Welcome to the club..... it will be almost impossible to live off farming anything legal on only 30 acres. Here in the Southwest we get 4-5 cuttings of alfalfa. My rule of thumb when I was younger is it takes a section of row crops for a family of 2 to make any money. Add one kid better get a second section. Hay I look at very different. Out here where I get 4-5 harvest in need 320 acres to make a living, family of 4 with one in college. Hay to me is so much easier than row crop farming, some will think I am nuts. I water it, it grows, I mow it, I bale it, I load it, I get a check. I plant once every 4 years, inputs are lower than the row crops. So lets say I planted corn. Seed cost me 200.00, chemical are about the same, water would be about the same, harvest would be a heck of allot more. So I gee 200 bushels per acre at 4.69 today. That is 938 per acre for the year. Hay I average 3250 pounds per acre, I on a bad year get 4 cutting. That is 13000 per season, or 52000 per planting. In 65 pound small bales that is 800 bales for the life of that planting. Here cheap bales are 5.00. So that one planting gross profited 4000.00 compaired to 938.00 for that corn crop. I know everyone will say you need more fertility, so lets say I put a ton year on for those other 3 that is still only 1200 more per acre. And I do not have near the equipment cost of a row crop farmer.

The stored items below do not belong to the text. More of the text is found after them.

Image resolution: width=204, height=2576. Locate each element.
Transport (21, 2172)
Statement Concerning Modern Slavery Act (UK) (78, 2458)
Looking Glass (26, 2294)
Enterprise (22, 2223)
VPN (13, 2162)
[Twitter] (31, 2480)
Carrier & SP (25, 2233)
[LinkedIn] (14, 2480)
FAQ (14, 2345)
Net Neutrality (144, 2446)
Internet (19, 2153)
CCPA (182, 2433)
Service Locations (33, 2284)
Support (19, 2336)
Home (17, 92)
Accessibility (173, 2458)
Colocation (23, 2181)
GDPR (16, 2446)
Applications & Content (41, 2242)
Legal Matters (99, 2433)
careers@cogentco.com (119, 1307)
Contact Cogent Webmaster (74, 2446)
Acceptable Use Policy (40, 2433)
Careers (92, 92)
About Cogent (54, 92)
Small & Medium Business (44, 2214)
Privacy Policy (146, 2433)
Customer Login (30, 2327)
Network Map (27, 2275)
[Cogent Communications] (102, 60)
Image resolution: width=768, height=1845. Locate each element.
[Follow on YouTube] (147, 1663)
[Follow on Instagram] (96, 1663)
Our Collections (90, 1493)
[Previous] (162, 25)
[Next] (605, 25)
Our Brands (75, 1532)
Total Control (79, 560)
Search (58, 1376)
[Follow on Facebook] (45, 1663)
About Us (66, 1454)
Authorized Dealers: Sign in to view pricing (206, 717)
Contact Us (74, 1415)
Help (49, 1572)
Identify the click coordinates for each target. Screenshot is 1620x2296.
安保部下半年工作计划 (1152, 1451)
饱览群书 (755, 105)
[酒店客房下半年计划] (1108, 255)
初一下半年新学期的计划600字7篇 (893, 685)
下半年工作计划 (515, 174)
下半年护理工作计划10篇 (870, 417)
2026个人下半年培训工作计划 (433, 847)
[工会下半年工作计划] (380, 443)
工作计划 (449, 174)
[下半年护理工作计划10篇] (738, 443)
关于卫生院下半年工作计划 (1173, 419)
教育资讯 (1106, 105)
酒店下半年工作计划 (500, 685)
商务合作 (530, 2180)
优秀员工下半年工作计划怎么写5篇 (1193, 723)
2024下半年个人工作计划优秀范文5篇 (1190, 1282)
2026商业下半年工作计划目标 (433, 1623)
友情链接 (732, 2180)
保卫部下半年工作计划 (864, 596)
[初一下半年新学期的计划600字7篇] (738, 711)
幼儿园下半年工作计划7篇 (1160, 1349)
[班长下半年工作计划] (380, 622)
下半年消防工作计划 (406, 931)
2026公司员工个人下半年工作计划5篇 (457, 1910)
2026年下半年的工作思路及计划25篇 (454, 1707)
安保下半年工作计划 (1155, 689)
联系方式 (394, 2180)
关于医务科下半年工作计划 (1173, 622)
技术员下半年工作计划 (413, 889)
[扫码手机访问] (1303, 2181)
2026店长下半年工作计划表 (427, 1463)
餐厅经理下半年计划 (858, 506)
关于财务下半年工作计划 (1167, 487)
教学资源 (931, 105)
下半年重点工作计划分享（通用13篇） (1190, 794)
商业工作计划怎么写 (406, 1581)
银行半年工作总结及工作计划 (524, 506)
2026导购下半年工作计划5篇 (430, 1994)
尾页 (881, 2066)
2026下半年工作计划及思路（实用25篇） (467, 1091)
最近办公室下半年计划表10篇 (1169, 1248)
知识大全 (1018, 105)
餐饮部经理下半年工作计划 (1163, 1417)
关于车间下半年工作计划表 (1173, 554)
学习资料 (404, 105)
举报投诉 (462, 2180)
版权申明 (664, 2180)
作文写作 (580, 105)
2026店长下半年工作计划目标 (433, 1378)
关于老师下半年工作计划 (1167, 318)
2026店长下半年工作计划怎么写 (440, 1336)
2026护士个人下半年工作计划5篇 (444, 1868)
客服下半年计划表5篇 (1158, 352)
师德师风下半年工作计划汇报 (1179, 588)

Now I painted a rosey picture, every crop has weather challenges so I didn't see a need to break them out.

Never forget a dream, if we settle we lose..


----------



## mlappin

Redder said:


> I also thought about ploughing the hay out and going another crop. But still 30 acres dose not seem like enough to live off of any crop. Plus the added expense of having to buy new tools and selling the old. Guess its a dream. the biggest thing would be to make the payments. If I can't do that guess I'll have to wait longer and go hobby farm.


IF it was me I'd buy it but plan on renting the 30 acres out to someone else until your more financially stable. I know exactly what it costs me to be a full time farmer, meet all the bills while not having to work in town, 30 acres of anything doesn't come close. I'm well diversified and wouldn't even begin to rely on a single crop to support all my needs, a few years of horrible weather (like this year) to make hay in and you could be in a dire financial situation, ditto if hay prices end up in the toilet.


----------



## mlappin

Redder said:


> Yeah that's what I'm afraid of. I know granted its 30 acres if I was to work a full time job and Hay for just the pleasure and extra cash that 30 acres Is going to take alot of time to work and I would probably lose money on it.


A person can make 30 acres of hay in their off time and still work a full time job in town.

I was making close to 80 in idiot bricks and working second shift as well. Decided one or the other had to go, town work sucks so kept the hay and started planting more.


----------



## Teslan

I don't know your financial situation, but how are you going to pay for it? A mortgage. Since it is under 35 acres you can get a regular residential mortgage, but those are complicated to get these days and they will not consider what income you potentially could make on the farm as part of your income for mortgage qualification purposes. They seem to like the standard employed people that get a W-2 with paystubs. Not us self employed folk. If you are self employed be prepared to document everything in your life. I know I can't get a mortgage because I deal in to much cash. I'm not sure a farm loan can be obtained for just 30 acres. Also depending on the type of mortgage the house that you say is on the property will have to be just about in perfect condition since nearly all residential mortgages are backed up by the government. So therefore government gets to impose idiotic rules. If you have cash then you are good to go.


----------



## Redder

Thanks guys. I won't give up on having myself a little farm one day that's for sure. Got good advice here. Money was really the deciding factor if I really would be able to go with it. Maybe not right now but some time in the future I'll figure it out..


----------



## somedevildawg

Redder said:


> Thanks guys. I won't give up on having myself a little farm one day that's for sure. Got good advice here. Money was really the deciding factor if I really would be able to go with it. Maybe not right now but some time in the future I'll figure it out..


Anytime redder.....sounds like you made a wise decision....don't give up on it, it can happen for ya, when it does you can always find sound advice here....


----------



## spacefarmer

Have you checked out www.landwatch.com? There are some farms with many acres out there but you need the advice of the "uneducated" here if you are going to make it work - though this is said by an "educated" person, so you had better check what the "uneducated" really think about it. Do you all know about this site? Of course I'm joking around, and I would guess that many have academic degrees here of some kind - while others have doctoral degrees through experience.


----------



## somedevildawg

spacefarmer said:


> Have you checked out www.landwatch.com? There are some farms with many acres out their but you need the advice of the "uneducated" here if you are going to make it work - though this is said by an "educated" person, so you had better check what the "uneducated" really think about it. Do you all know about this site? Of course I'm joking around, and I would guess that many have academic degrees here of some kind - while others have doctoral degrees through experience.


Lol, no I haven't checked that out but I will now....thx


----------



## Tim/South

spacefarmer said:


> Of course I'm joking around, and I would guess that many have academic degrees here of some kind - while others have doctoral degrees through experience.


I have a PhD.

Post Hole Digger.


----------



## spacefarmer

I knew there would be at least one around - PhD. It is probably pretty cost effective compared to some of those degrees!


----------



## somedevildawg

spacefarmer said:


> I knew there would be at least one around - PhD. It is probably pretty cost effective compared to some of those degrees!


And it wasn't given to him...no free lunches,......he had to earn it the hard way


----------